─── Exercise data
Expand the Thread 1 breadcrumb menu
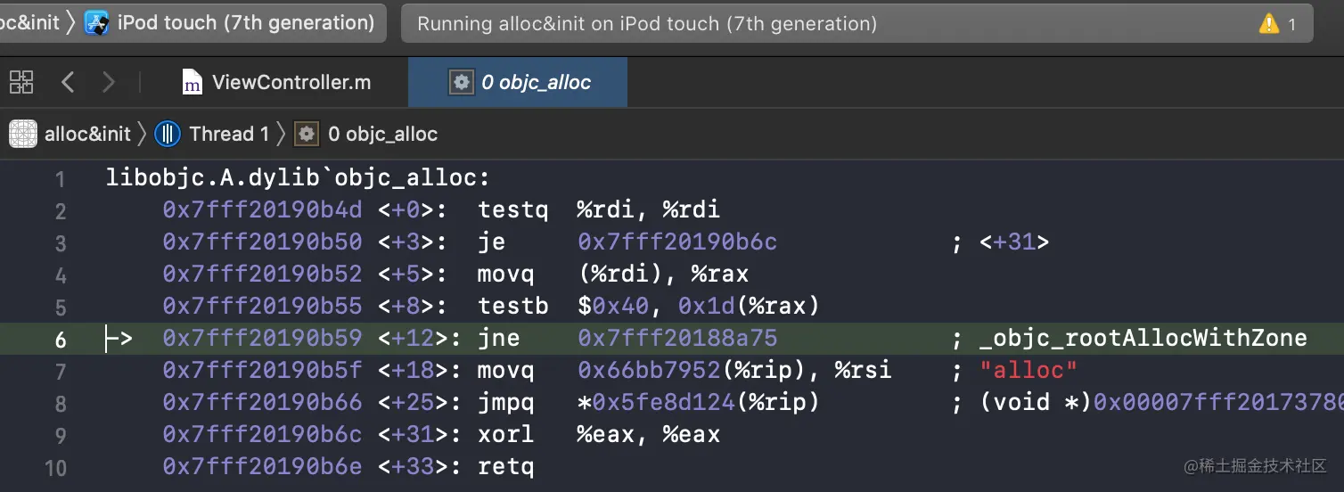The width and height of the screenshot is (1344, 492). tap(229, 134)
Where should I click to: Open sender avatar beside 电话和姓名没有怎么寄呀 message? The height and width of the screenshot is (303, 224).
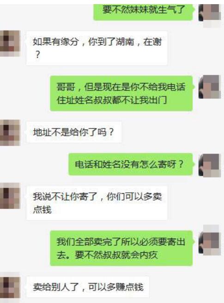click(x=210, y=166)
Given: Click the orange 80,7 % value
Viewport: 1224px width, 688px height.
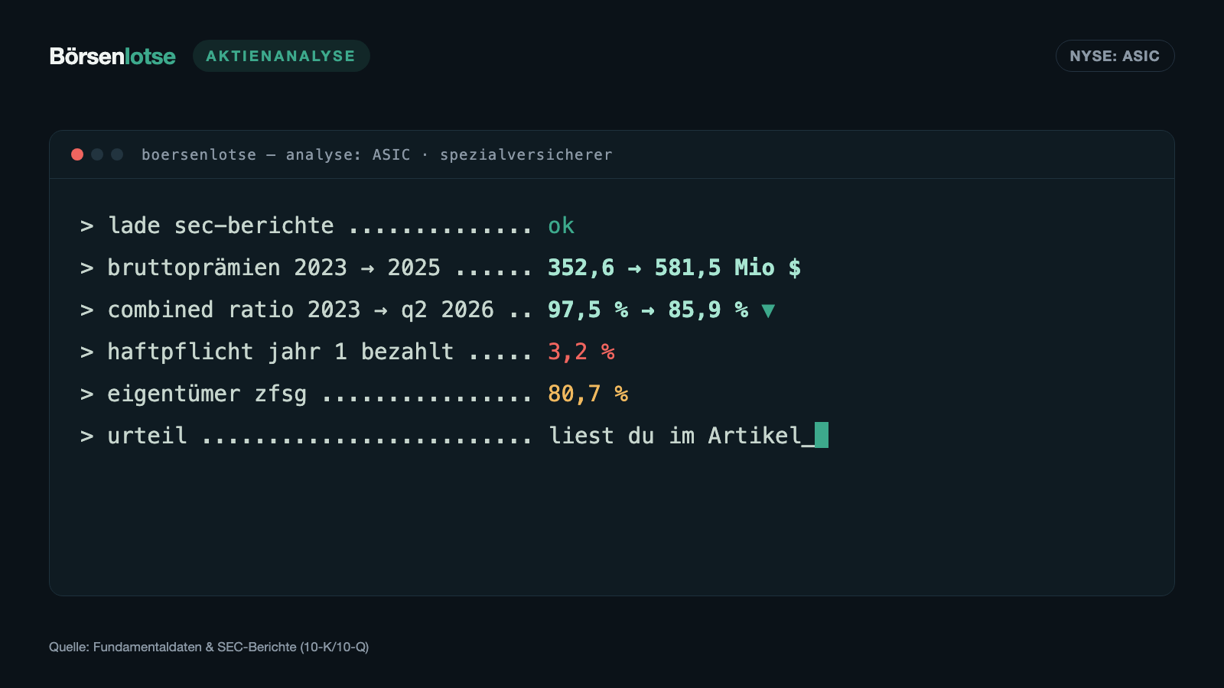Looking at the screenshot, I should (588, 394).
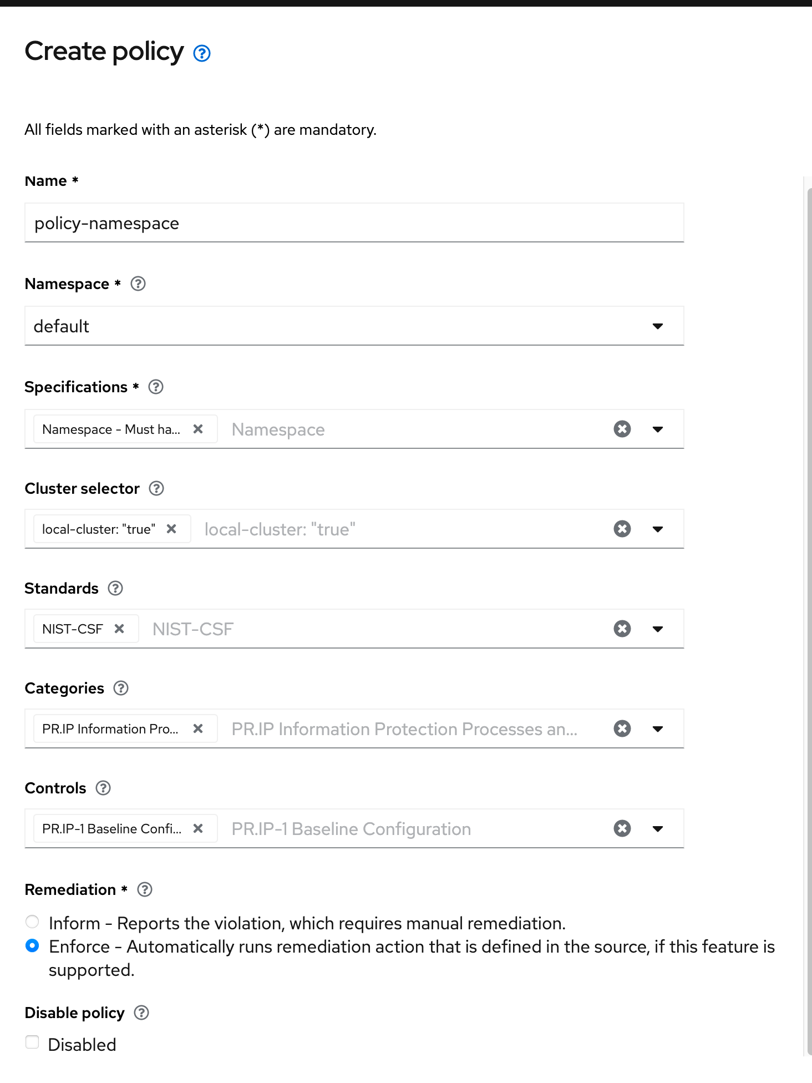Remove local-cluster "true" selector chip
812x1083 pixels.
(172, 529)
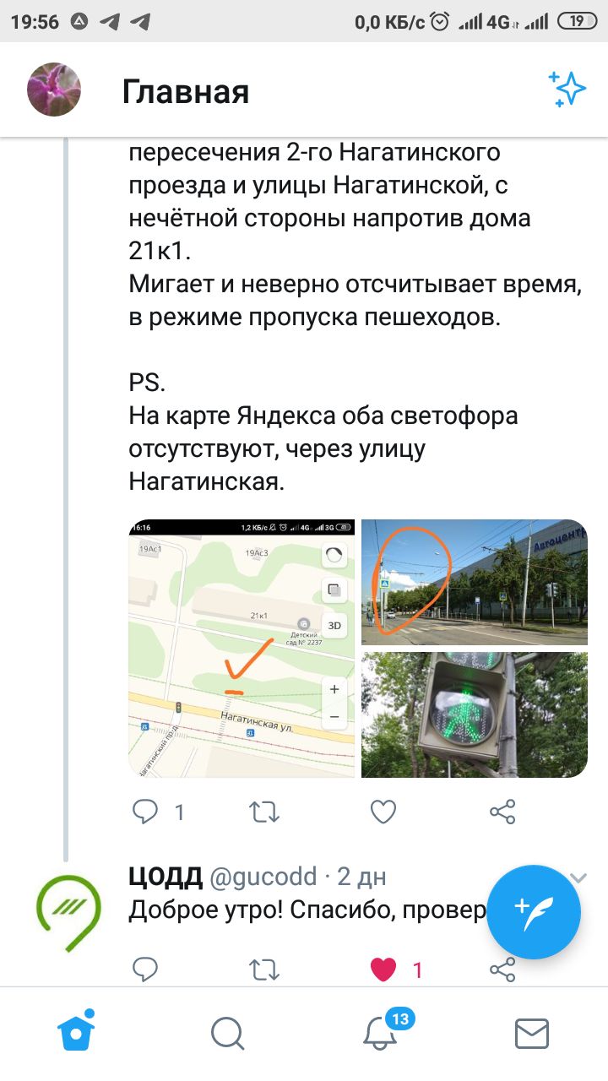Screen dimensions: 608x1081
Task: Retweet the ЦОДД reply
Action: (264, 970)
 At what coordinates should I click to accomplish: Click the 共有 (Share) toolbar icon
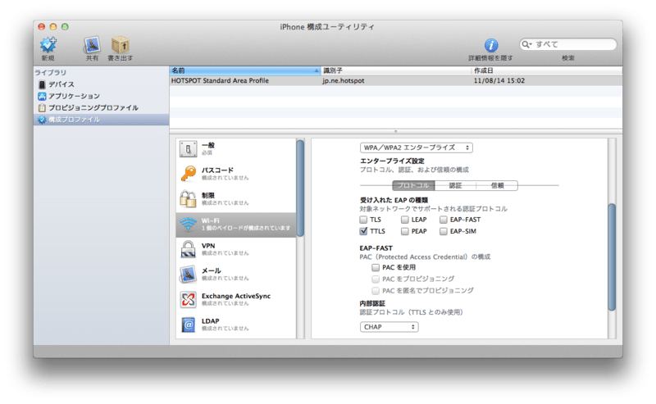pyautogui.click(x=92, y=45)
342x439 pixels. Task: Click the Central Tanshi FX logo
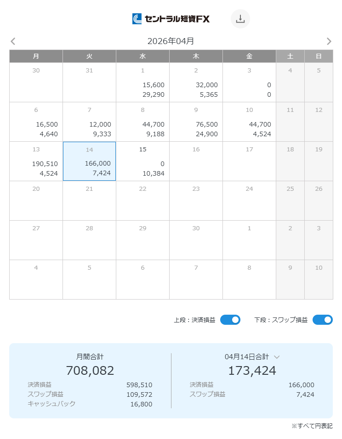(171, 19)
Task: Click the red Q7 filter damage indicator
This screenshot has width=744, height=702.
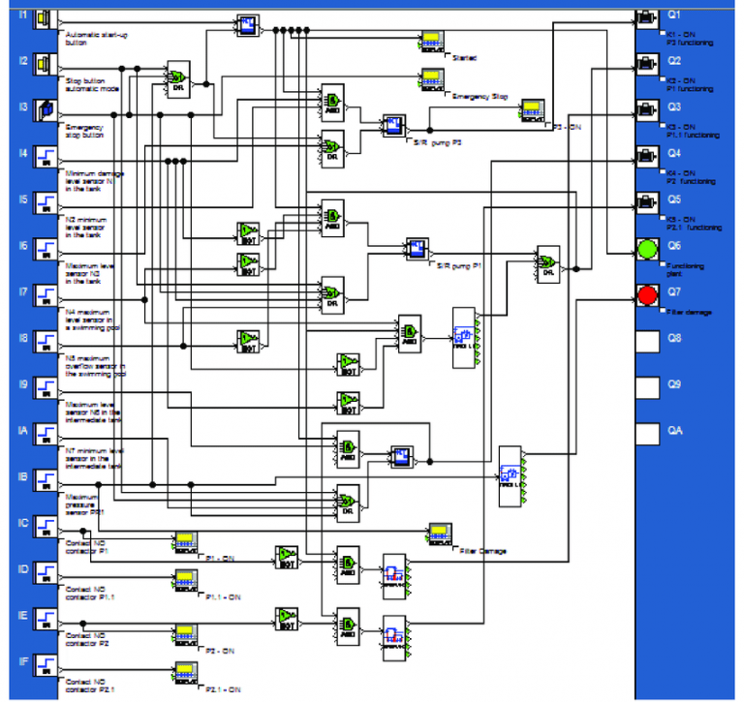Action: (x=647, y=293)
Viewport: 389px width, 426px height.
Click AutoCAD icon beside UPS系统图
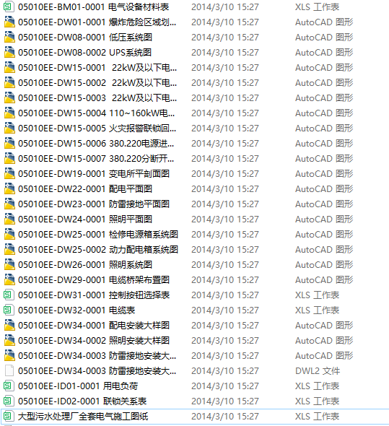tap(9, 53)
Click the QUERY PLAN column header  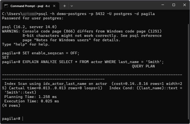tap(143, 66)
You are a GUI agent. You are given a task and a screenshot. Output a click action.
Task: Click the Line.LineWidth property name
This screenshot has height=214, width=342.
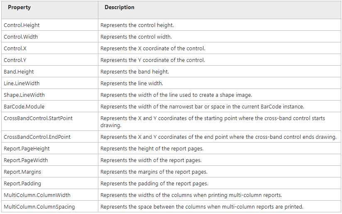[x=22, y=84]

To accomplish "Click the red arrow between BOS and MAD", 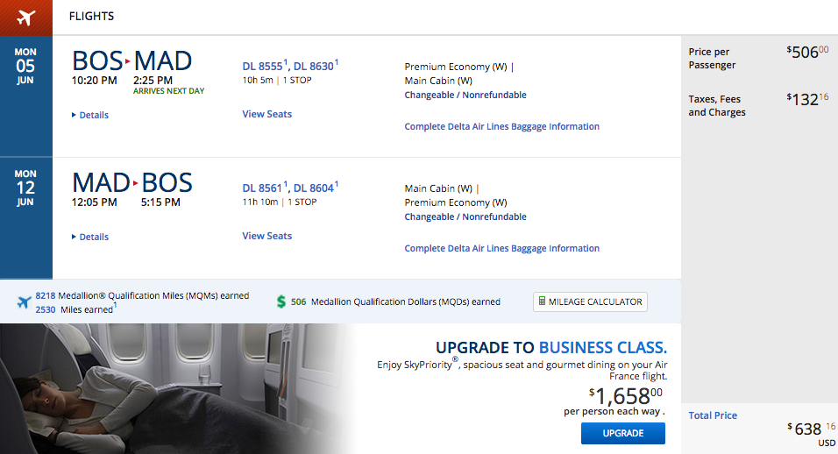I will 128,61.
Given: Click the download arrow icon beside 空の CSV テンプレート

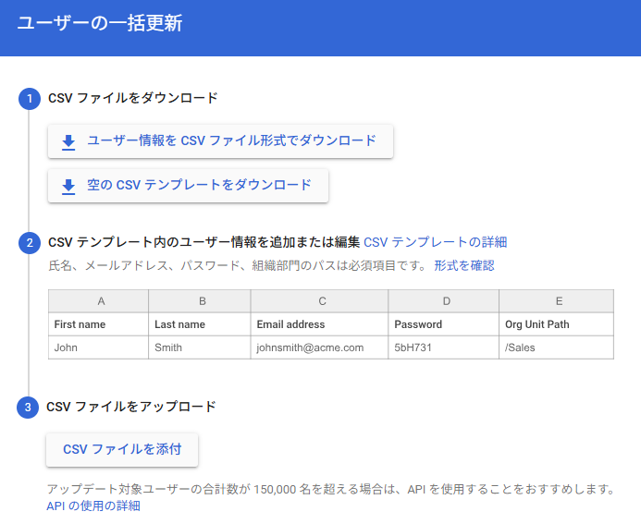Looking at the screenshot, I should pyautogui.click(x=68, y=186).
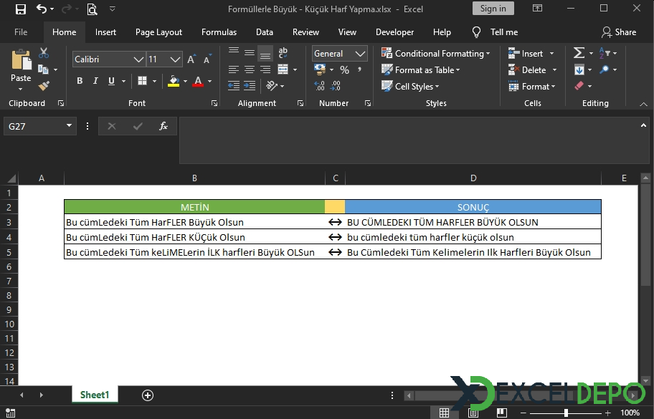Add a new sheet with plus icon
The image size is (654, 419).
pyautogui.click(x=148, y=395)
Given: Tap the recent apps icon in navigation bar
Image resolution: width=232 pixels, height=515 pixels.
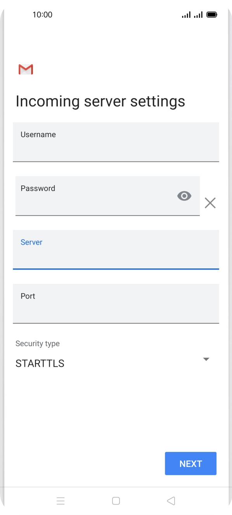Looking at the screenshot, I should (x=61, y=501).
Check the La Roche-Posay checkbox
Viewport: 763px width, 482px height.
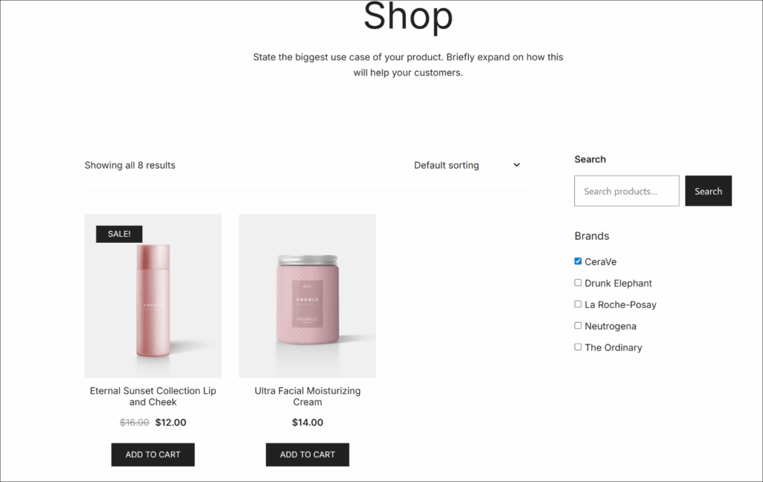(578, 304)
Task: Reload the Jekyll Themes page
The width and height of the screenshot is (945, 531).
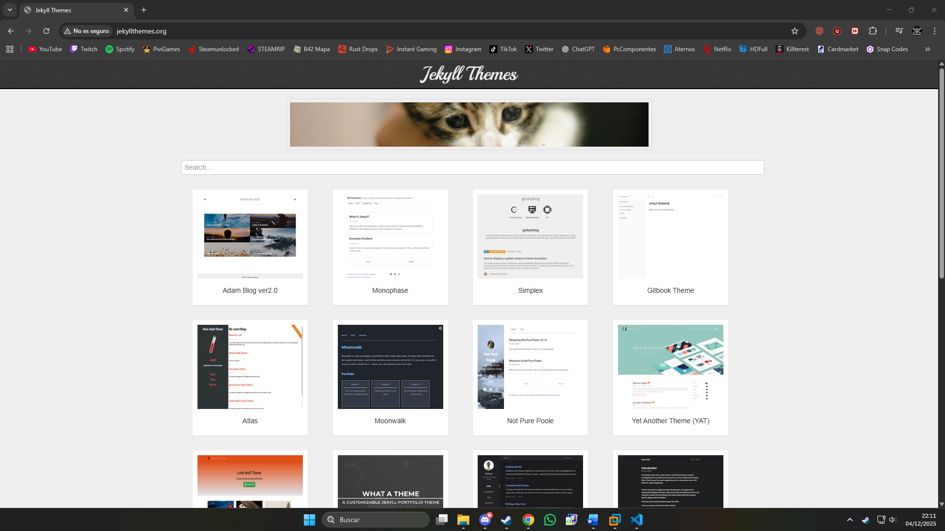Action: [x=46, y=31]
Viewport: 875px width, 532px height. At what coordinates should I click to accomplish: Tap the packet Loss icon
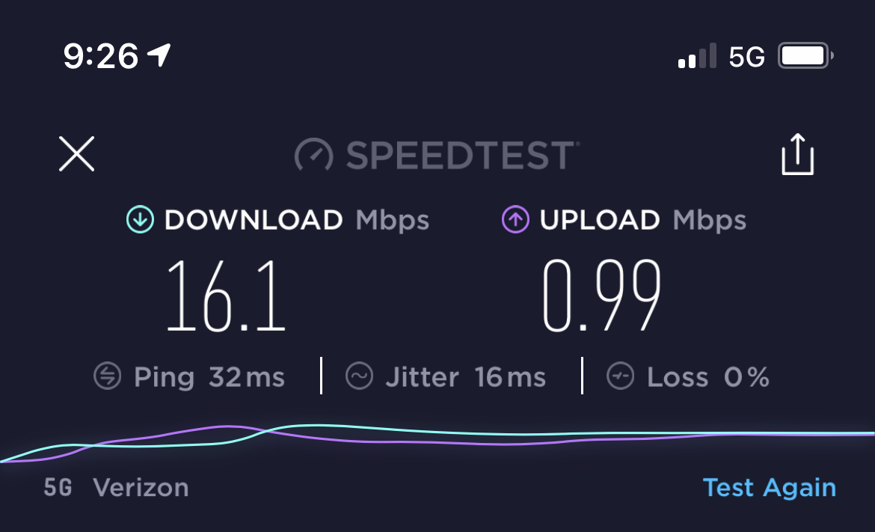point(620,376)
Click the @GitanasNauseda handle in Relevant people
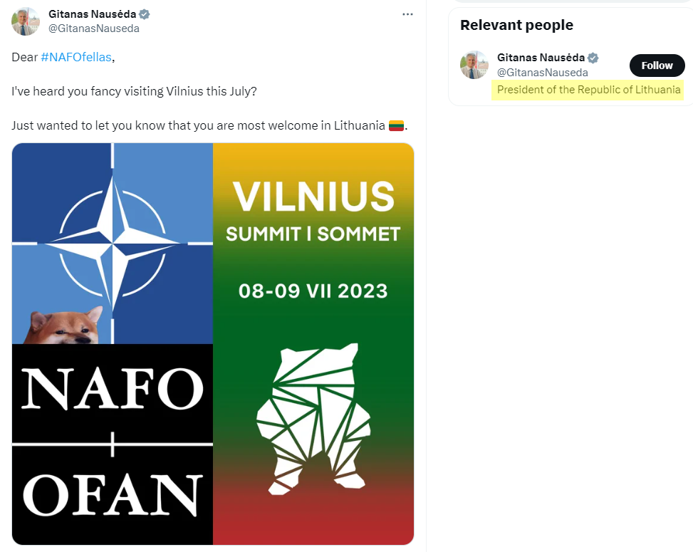The image size is (693, 552). point(543,73)
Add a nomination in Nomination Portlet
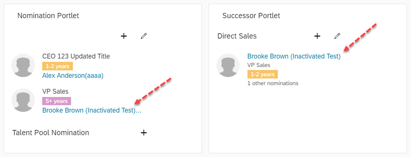Screen dimensions: 411x157 pyautogui.click(x=124, y=36)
──────
* **Task instructions**:
Only the lines above starting with the line with "At what coordinates should I click to accomplish: Click" and going on through the line with "Task: Click the red" belong in the answer; repeat them exactly, minus any picture.

* **Solution for this problem**:
 At what coordinates should I click to accomplish: Click the 共有 (Share) toolbar icon
pyautogui.click(x=92, y=45)
342x439 pixels. Task: Click the Central Tanshi FX logo
(171, 19)
Task: Click the red Q7 filter damage indicator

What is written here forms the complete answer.